+++ Data provided +++
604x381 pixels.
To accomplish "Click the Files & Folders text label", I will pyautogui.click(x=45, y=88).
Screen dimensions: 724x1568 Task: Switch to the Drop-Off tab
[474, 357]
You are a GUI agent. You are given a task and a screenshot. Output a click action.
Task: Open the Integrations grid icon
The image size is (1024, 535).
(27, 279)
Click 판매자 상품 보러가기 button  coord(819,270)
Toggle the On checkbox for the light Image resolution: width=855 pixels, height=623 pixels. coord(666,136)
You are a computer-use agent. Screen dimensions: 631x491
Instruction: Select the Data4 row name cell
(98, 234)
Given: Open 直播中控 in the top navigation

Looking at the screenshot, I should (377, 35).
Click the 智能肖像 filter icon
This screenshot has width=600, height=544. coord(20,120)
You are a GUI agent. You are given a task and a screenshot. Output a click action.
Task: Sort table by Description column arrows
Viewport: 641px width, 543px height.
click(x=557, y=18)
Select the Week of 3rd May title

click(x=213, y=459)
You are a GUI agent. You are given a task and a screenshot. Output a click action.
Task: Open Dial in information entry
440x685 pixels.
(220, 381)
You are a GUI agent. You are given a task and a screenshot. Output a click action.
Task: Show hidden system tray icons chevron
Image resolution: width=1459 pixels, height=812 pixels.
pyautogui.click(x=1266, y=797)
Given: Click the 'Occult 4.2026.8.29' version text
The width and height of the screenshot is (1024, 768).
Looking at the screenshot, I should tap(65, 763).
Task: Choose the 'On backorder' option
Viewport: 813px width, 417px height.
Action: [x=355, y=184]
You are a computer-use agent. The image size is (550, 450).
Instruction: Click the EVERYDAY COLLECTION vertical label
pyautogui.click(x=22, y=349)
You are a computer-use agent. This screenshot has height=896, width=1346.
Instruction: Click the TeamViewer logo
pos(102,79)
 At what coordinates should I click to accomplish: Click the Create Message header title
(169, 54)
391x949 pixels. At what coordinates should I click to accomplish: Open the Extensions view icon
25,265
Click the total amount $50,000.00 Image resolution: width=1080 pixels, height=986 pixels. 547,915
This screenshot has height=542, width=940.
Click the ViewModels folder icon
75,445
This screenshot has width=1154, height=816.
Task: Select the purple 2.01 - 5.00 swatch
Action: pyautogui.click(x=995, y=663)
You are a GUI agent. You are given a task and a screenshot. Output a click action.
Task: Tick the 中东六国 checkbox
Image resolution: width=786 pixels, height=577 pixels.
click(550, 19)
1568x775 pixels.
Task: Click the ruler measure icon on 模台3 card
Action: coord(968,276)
+++
### What to work on
After reading the data, retype all of it exactly as it reads.

### Exercise result
604x381 pixels.
To accomplish "Click the Files & Folders text label", I will pyautogui.click(x=45, y=88).
Screen dimensions: 724x1568 Task: Switch to the Drop-Off tab
[474, 357]
You are a GUI agent. You are given a task and a screenshot. Output a click action.
Task: Open the Integrations grid icon
The image size is (1024, 535).
(27, 279)
Click 판매자 상품 보러가기 button  coord(819,270)
Toggle the On checkbox for the light Image resolution: width=855 pixels, height=623 pixels. coord(666,136)
You are a computer-use agent. Screen dimensions: 631x491
Instruction: Select the Data4 row name cell
(98, 234)
Given: Open 直播中控 in the top navigation

Looking at the screenshot, I should (377, 35).
Click the 智能肖像 filter icon
This screenshot has width=600, height=544. coord(20,120)
You are a GUI agent. You are given a task and a screenshot. Output a click action.
Task: Sort table by Description column arrows
Viewport: 641px width, 543px height.
click(x=557, y=18)
Select the Week of 3rd May title

click(x=213, y=459)
You are a GUI agent. You are given a task and a screenshot. Output a click action.
Task: Open Dial in information entry
440x685 pixels.
(220, 381)
You are a GUI agent. You are given a task and a screenshot. Output a click action.
Task: Show hidden system tray icons chevron
Image resolution: width=1459 pixels, height=812 pixels.
pyautogui.click(x=1266, y=797)
Given: Click the 'Occult 4.2026.8.29' version text
The width and height of the screenshot is (1024, 768).
Looking at the screenshot, I should tap(65, 763).
Task: Choose the 'On backorder' option
Viewport: 813px width, 417px height.
Action: [x=355, y=184]
You are a computer-use agent. The image size is (550, 450).
Instruction: Click the EVERYDAY COLLECTION vertical label
pyautogui.click(x=22, y=349)
You are a computer-use agent. This screenshot has height=896, width=1346.
Instruction: Click the TeamViewer logo
pos(102,79)
 At what coordinates should I click to accomplish: Click the Create Message header title
(169, 54)
391x949 pixels. At what coordinates should I click to accomplish: Open the Extensions view icon
25,265
Click the total amount $50,000.00 Image resolution: width=1080 pixels, height=986 pixels. 547,915
This screenshot has height=542, width=940.
Click the ViewModels folder icon
75,445
This screenshot has width=1154, height=816.
Task: Select the purple 2.01 - 5.00 swatch
Action: pyautogui.click(x=995, y=663)
You are a GUI agent. You are given a task and a screenshot. Output a click action.
Task: Tick the 中东六国 checkbox
Image resolution: width=786 pixels, height=577 pixels.
click(550, 19)
1568x775 pixels.
Task: Click the ruler measure icon on 模台3 card
Action: coord(968,276)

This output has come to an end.